#### [Exercise aim]
Going line by line through the material below, tally those that contain the word "header" and give the count by itself.
Segment Open
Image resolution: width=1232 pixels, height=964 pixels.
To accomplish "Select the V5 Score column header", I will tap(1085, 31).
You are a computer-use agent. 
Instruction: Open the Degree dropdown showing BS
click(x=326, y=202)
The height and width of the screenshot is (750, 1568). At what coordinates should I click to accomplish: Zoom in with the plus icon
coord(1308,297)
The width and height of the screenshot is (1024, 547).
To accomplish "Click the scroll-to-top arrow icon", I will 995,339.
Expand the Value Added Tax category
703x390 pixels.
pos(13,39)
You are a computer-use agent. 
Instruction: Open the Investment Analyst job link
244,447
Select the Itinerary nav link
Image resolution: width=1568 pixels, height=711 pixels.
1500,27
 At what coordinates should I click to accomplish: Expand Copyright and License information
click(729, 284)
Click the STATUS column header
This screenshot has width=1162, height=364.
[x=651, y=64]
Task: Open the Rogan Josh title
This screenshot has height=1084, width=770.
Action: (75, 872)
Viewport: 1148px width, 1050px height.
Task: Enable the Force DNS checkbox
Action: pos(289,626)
Segment Closed
#### [Response to this task]
2